=== Begin Enclosure ===

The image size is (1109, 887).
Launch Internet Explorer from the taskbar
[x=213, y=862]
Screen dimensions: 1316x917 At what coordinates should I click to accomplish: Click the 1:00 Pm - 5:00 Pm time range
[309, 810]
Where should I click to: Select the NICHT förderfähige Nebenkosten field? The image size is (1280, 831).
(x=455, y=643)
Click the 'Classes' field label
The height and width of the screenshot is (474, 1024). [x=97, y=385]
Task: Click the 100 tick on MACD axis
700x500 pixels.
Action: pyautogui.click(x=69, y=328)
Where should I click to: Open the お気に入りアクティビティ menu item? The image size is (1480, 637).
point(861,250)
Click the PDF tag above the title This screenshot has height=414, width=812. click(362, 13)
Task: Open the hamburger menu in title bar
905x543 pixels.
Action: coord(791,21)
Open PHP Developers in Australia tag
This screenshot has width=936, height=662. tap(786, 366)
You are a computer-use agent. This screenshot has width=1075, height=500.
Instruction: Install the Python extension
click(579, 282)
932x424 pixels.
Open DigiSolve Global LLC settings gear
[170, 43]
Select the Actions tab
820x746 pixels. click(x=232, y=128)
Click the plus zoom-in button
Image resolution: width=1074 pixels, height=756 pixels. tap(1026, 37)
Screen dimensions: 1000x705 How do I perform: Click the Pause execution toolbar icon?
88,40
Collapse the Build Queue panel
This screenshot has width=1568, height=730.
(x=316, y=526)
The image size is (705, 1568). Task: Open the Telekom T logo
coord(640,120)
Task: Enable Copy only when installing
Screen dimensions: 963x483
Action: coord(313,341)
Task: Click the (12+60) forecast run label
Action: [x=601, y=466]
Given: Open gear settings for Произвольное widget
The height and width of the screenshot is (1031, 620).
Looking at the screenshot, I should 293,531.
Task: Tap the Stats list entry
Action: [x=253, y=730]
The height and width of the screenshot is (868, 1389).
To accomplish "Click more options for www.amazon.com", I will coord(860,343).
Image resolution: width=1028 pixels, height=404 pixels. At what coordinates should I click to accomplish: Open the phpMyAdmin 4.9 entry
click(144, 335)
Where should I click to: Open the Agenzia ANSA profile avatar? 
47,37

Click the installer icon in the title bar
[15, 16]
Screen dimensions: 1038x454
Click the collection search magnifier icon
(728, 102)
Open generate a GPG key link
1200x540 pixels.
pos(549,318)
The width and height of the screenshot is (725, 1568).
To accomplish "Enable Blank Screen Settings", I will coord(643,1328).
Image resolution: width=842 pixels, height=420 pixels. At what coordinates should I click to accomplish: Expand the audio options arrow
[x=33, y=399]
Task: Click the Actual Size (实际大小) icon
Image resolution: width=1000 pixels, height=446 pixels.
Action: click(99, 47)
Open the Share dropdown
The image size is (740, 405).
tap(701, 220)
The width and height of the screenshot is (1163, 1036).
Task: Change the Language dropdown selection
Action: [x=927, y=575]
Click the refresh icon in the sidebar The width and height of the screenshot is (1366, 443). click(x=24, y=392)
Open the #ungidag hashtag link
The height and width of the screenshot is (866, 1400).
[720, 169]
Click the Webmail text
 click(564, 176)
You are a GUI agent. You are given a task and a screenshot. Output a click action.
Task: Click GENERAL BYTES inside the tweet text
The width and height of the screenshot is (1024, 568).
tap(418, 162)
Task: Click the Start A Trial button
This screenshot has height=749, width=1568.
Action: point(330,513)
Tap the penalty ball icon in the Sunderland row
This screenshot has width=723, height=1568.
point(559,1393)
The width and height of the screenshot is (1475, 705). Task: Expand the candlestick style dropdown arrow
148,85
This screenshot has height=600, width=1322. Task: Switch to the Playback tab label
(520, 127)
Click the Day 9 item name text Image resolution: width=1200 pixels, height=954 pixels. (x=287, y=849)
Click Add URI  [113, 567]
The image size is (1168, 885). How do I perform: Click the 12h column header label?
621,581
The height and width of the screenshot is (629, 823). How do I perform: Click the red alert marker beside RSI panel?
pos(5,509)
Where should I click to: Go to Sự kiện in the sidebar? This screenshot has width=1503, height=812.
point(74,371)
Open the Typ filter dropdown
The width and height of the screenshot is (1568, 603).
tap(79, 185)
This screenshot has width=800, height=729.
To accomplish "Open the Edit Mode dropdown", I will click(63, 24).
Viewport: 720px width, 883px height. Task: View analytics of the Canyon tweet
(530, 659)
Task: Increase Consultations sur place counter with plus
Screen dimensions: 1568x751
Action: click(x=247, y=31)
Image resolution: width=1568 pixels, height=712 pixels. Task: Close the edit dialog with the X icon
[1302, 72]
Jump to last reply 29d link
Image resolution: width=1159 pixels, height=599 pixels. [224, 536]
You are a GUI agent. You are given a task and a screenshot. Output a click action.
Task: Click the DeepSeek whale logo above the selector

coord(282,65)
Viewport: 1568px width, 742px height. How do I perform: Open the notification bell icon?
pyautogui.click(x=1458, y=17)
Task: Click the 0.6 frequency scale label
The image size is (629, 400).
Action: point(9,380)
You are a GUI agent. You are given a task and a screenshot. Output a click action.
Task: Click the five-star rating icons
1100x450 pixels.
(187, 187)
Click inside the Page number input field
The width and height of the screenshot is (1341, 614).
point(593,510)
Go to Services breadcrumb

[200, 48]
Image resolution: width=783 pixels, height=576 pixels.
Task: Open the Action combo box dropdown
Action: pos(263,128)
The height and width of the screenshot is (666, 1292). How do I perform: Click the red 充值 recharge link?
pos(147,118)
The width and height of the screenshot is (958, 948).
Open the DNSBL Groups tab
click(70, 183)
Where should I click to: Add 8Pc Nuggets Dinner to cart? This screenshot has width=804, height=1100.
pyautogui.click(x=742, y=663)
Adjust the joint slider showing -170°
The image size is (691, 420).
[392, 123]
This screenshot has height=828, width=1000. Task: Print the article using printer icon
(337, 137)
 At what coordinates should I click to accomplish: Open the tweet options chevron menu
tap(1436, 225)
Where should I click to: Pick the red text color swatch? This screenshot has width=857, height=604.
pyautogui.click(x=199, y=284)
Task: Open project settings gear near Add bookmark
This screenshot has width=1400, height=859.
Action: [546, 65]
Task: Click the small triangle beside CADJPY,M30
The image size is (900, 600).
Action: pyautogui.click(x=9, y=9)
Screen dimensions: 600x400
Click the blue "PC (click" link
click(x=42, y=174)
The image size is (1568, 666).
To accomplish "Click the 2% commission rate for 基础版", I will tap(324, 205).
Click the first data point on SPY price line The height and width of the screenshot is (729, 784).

=== End Enclosure ===

_Assignment:_
Take every line above that includes the string "Enable" and return it.

_Completed task:_
Task: Enable Copy only when installing
To accomplish "Enable Blank Screen Settings", I will coord(643,1328).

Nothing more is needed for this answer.